José Mourinho n'a pas été accueilli de la meilleure des manières mercredi soir à l'occasion du barrage retour de Ligue des champions entre le Real Madrid et Benfica. De quoi définitivement lui fermer les portes d'un retour ?
Le retour de José Mourinho au Santiago Bernabéu, treize ans après son départ, s'est transformé en un crépuscule glacial, marquant la fin brutale d'un mythe rappelle As. Alors qu'il aurait pu espérer des retrouvailles chargées d'émotion sous l'égide du « Mourinhismo » — cette philosophie de franchise et d'audace prônée par ses fidèles comme Álvaro Arbeloa — le technicien portugais a quitté Madrid dans l'indifférence la plus totale, voire le mépris.
La cassure est profonde et trouve son origine dans une polémique extra-sportive. En prenant position après l'insulte raciste de Prestianni envers Vinícius Júnior, Mourinho a commis l'irréparable aux yeux des Madridistas. Ses critiques envers la célébration du Brésilien, qualifiée d'attitude « d'idiot », ont agi comme un poison, effaçant instantanément les souvenirs de ses succès passés.
Cela s'est traduit par un silence des tribunes : aucun chant, aucun "Uno di noi" n'est descendu des gradins mais aussi par une indifférence institutionnelle. Florentino Pérez a évité toute rencontre, et même le lien avec Arbeloa semble rompu. L'isolement fut total puisque Mourinho a fini la soirée confiné dans le bus du Benfica, fuyant les regards et la presse.

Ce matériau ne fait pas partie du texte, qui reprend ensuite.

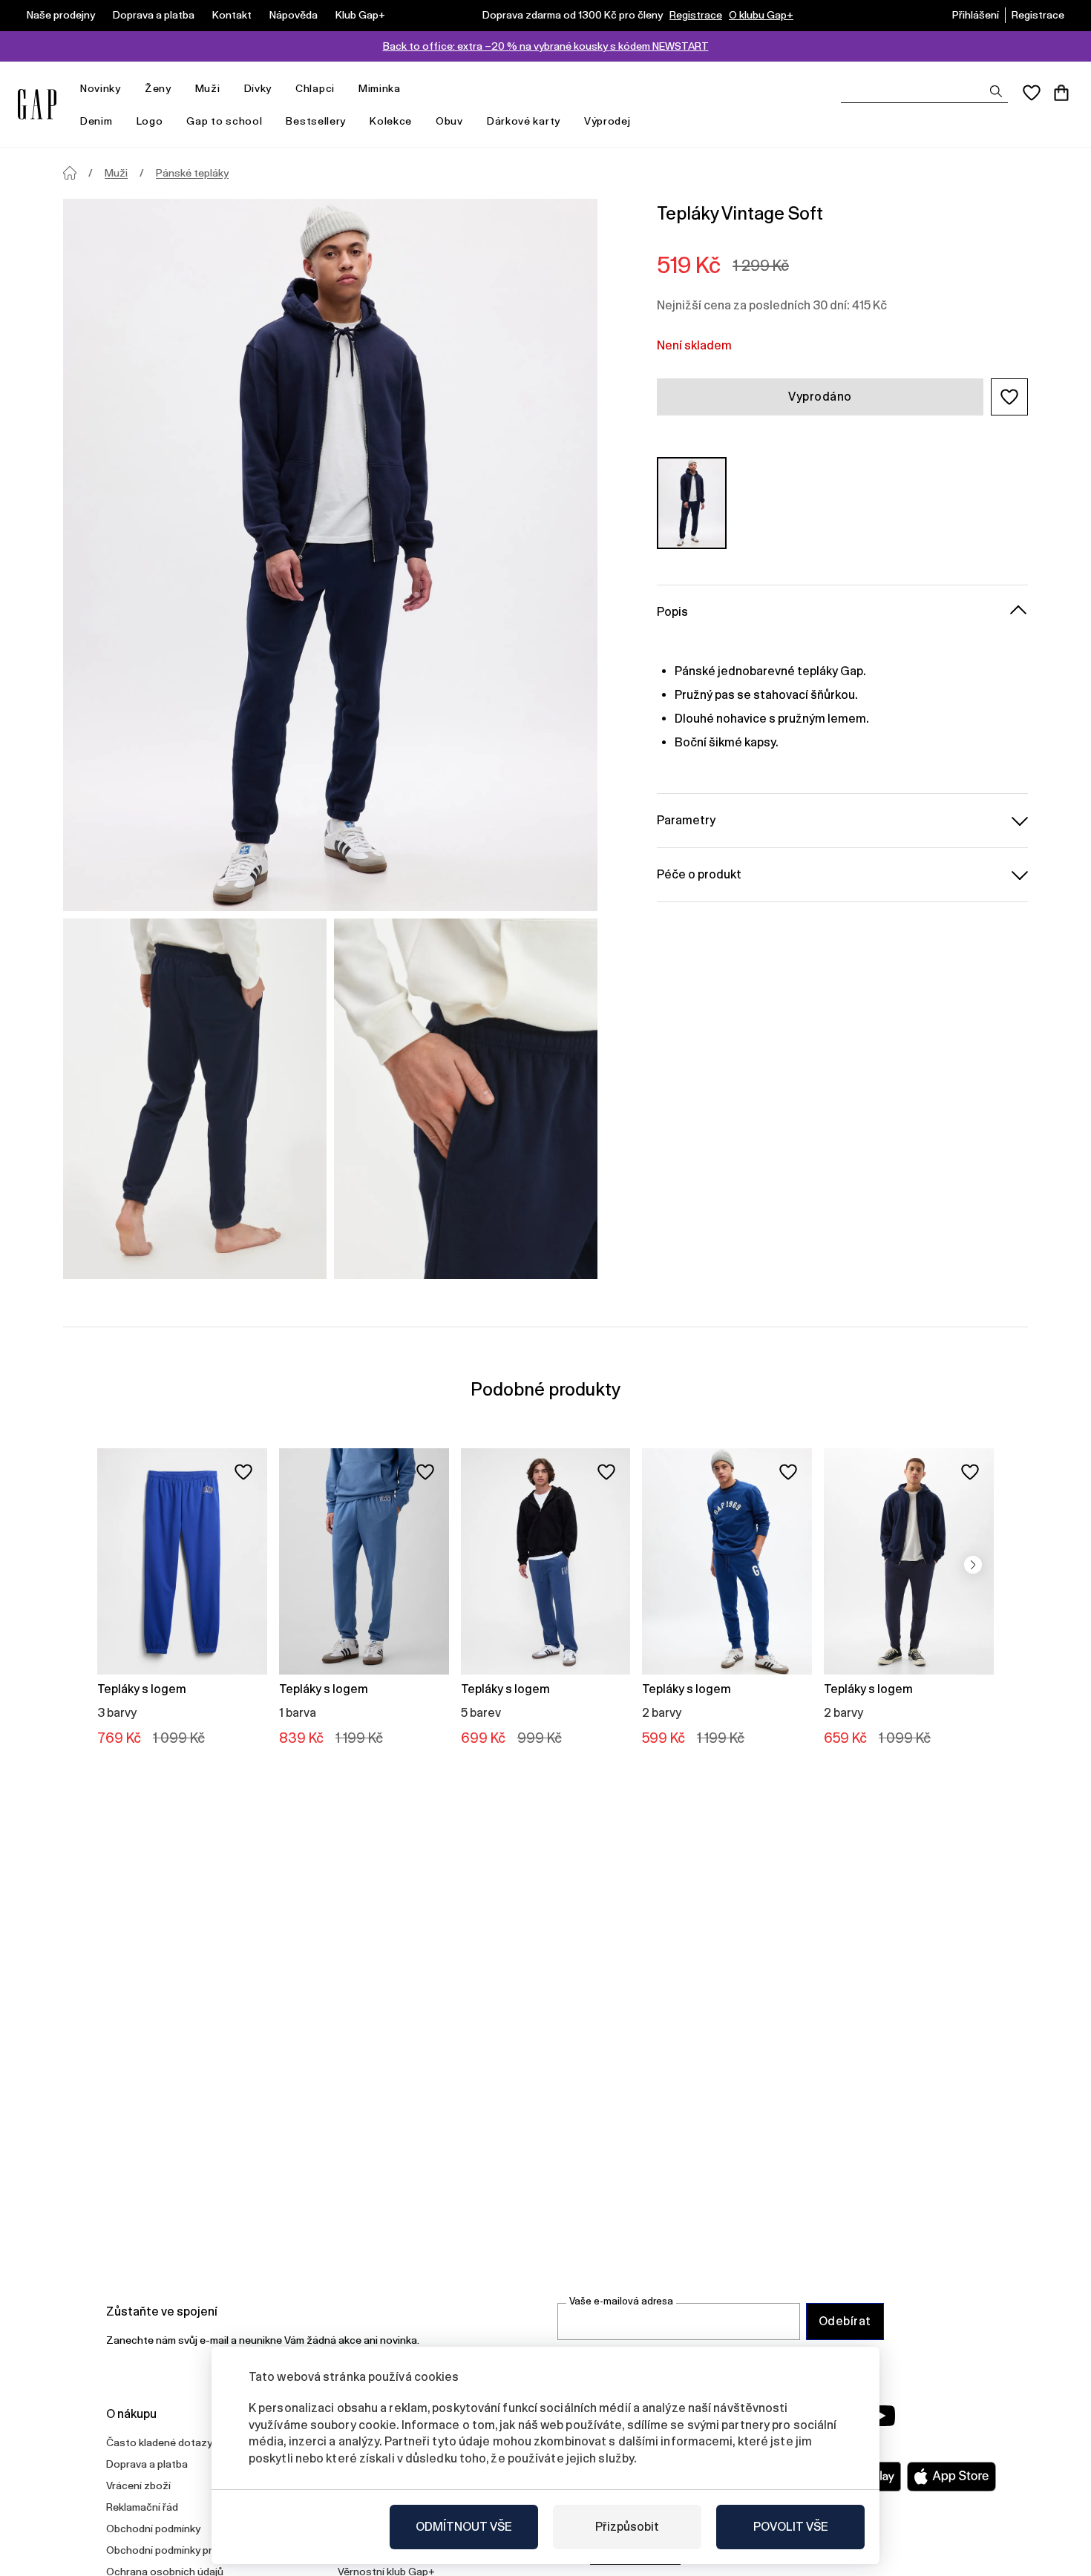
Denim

Le contraste est saisissant avec sa situation au Benfica. Fort d'une victoire éclatante (4-2) en phase de ligue, Mourinho est célébré au Portugal comme l'architecte d'une équipe compétitive capable de bousculer les géants européens. Les journalistes locaux, de Record à A Bola, soulignent l'adhésion des supporters lisboètes à son projet.
Pourtant, cette réussite sportive ne suffit pas à masquer la tristesse de ce retour manqué. Mourinho, qui a tant marqué l'histoire du Real Madrid par son intensité et ses titres, a réalisé que la porte de la Maison Blanche était désormais définitivement close. L'étincelle née de l'exploit à l'Estádio da Luz a été balayée par la réalité madrilène : le club a tourné la page, et le "Special One" n'y est plus qu'un souvenir encombrant.

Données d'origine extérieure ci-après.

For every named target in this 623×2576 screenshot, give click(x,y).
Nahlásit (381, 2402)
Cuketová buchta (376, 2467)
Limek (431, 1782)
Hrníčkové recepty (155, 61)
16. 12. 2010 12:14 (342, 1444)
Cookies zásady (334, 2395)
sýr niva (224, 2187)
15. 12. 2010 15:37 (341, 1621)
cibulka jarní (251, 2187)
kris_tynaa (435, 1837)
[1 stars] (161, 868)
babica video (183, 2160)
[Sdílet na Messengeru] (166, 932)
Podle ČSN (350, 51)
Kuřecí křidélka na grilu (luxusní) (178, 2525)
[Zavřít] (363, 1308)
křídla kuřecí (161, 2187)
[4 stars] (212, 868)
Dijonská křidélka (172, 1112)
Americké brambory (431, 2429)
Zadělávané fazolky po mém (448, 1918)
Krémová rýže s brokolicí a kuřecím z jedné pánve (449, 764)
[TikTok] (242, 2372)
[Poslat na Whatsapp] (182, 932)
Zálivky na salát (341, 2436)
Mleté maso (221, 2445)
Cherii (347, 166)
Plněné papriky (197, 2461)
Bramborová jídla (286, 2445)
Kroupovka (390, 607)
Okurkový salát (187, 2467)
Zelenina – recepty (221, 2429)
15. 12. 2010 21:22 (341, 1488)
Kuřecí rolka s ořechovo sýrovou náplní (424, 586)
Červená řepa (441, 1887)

C'est la fin d'une ère pour celui qui aimait être le centre du monde ; il n'est plus, au Bernabéu, qu'un étranger parmi d'autres, retranché dans sa solitude alors que le bus du Benfica s'éloignait vers Lisbonne. Entraîneur du club entre 2010 et 2013, il est celui qui a mis fin à l'hégémonie du grand Barça en réussissant notamment à remporter la Liga (2012), la Coupe du Roi (2011) et la Supercoupe d'Espagne (2012). De quoi jeter un coup de froid à un potentiel retour.